Stage 3: Full follow-the-sun

Coverage is split across three or more regions with structured handoff processes. Nighttime pages are eliminated.

Stage 4: Automated and AI assisted distributed response

Automations handle routing, notifications, escalations, and timeline generation. AI assists in reducing diagnosis latency.

Most enterprise Rootly customers operate in Stage 3 or Stage 4.

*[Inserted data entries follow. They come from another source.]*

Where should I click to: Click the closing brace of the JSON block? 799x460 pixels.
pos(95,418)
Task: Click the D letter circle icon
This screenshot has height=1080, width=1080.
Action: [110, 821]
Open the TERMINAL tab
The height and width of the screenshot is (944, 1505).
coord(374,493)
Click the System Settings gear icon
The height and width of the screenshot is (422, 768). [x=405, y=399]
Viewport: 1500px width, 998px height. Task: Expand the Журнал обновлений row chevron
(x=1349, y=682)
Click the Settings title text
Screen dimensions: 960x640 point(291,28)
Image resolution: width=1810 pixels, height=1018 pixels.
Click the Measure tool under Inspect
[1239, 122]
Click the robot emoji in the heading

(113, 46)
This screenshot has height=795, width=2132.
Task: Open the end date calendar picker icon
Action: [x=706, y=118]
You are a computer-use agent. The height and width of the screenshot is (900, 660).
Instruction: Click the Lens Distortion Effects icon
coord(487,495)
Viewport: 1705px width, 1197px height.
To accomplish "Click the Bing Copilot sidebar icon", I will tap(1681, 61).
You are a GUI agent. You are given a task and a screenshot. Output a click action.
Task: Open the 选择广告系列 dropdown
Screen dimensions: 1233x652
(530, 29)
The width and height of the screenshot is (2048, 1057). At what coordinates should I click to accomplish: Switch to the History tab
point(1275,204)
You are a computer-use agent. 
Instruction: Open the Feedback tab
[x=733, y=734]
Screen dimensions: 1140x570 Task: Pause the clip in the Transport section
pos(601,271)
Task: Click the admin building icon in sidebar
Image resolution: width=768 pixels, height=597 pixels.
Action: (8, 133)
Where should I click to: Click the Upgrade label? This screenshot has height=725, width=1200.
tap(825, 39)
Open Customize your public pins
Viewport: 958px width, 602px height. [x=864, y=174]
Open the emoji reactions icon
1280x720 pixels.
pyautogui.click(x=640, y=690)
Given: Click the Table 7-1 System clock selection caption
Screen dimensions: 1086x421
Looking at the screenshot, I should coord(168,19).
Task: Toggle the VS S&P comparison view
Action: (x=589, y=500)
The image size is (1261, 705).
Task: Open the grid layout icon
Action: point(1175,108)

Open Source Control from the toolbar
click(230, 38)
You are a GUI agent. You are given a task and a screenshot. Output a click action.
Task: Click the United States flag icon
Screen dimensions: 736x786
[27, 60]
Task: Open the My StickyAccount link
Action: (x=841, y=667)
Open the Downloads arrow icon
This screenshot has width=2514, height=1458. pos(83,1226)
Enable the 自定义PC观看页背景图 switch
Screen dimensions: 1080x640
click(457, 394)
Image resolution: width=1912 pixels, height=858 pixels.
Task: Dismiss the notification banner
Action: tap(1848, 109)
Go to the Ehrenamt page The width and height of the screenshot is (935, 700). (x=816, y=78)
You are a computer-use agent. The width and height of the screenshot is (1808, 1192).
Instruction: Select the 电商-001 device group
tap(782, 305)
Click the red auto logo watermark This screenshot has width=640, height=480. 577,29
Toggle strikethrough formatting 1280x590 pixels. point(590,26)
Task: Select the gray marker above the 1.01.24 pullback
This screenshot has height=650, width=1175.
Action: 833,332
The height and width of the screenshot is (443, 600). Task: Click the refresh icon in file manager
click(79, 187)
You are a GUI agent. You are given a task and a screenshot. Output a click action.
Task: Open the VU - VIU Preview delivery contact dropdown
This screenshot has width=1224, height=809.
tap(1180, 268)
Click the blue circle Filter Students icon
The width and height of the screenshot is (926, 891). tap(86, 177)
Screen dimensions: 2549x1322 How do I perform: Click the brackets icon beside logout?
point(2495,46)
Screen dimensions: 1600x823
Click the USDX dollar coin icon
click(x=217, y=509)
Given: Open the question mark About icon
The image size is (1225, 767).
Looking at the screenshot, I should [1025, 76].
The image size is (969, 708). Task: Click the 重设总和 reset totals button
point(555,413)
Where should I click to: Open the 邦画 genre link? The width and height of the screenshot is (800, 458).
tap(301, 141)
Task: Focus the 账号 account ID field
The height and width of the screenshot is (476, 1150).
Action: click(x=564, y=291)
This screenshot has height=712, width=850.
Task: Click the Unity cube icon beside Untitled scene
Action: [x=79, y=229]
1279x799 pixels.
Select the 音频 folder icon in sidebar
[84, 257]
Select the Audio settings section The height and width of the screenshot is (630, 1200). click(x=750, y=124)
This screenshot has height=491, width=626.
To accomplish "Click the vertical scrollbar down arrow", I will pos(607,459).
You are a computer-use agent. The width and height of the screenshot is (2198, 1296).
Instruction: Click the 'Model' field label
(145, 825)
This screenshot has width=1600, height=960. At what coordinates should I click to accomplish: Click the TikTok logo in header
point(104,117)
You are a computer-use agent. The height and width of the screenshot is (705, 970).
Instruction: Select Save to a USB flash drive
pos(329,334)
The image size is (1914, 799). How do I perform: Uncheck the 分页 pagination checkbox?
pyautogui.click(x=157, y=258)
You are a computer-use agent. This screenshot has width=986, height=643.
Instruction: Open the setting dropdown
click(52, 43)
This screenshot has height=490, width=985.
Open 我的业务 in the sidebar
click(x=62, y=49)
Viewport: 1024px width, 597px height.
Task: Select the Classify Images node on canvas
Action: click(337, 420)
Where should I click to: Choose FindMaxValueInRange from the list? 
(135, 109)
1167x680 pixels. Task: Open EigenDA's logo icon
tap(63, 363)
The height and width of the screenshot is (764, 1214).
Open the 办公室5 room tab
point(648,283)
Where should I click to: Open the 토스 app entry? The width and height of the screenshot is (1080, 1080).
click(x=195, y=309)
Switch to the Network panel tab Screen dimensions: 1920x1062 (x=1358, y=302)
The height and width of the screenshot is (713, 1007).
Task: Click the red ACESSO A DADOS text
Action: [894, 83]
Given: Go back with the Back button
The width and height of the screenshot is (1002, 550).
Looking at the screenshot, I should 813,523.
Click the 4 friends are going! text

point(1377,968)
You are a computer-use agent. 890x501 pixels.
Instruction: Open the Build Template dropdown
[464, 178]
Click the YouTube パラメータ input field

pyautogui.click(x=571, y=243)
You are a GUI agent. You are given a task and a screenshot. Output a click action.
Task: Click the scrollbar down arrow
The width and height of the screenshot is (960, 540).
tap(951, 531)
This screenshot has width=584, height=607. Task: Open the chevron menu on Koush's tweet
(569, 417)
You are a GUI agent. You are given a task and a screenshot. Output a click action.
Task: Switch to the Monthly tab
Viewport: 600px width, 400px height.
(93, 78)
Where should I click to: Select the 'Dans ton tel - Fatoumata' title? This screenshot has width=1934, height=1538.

Checklist for Distributed and Global On-Call Programs

Operational

  • define ownership boundaries for services and teams
  • adopt follow-the-sun if geography permits
  • create handoff standards and artifacts
  • use Round Robin to distribute alert load
  • minimize escalation depth where possible

Cultural

  • remove OOO responders from rotations
  • distribute load across holidays
  • monitor responder morale and health

Security

  • enforce least privilege
  • maintain compliance with data residency rules
  • adopt dedicated workflows for security incidents

Tooling

  • use scheduling systems that support team and service rotations
  • adopt platforms that integrate incident response, on-call, and retrospectives
  • automate repetitive tasks to reduce cognitive load

Metrics

  • track both operational and health metrics
  • compare MTTR to benchmark data
  • audit handoff quality and ownership transfers

Conclusion

Distributed on-call is the operational response to a global business reality. It replaces ad-hoc night paging and hero-based incident response with structured scheduling, disciplined handoffs, and coordinated workflows across regions and teams. When done well, it improves reliability outcomes for customers and preserves the health of responders who support the system.

Enterprise teams that adopt distributed on-call benefit from automation, AI-assisted analysis, and consolidated incident management platforms such as Rootly. These tools help coordinate regional workloads, enforce consistent escalation rules, and remove manual overhead from retrospectives and follow-up tasks.

Distributed on-call is not simply about having more people available. It is about building a system that reflects how the business operates. Teams that invest in these capabilities position themselves to deliver reliable services to customers anywhere in the world. At Rootly, we help organizations accelerate this journey by providing the automation, AI-native insights, and modern incident workflows required to operate follow-the-sun reliably and sustainably.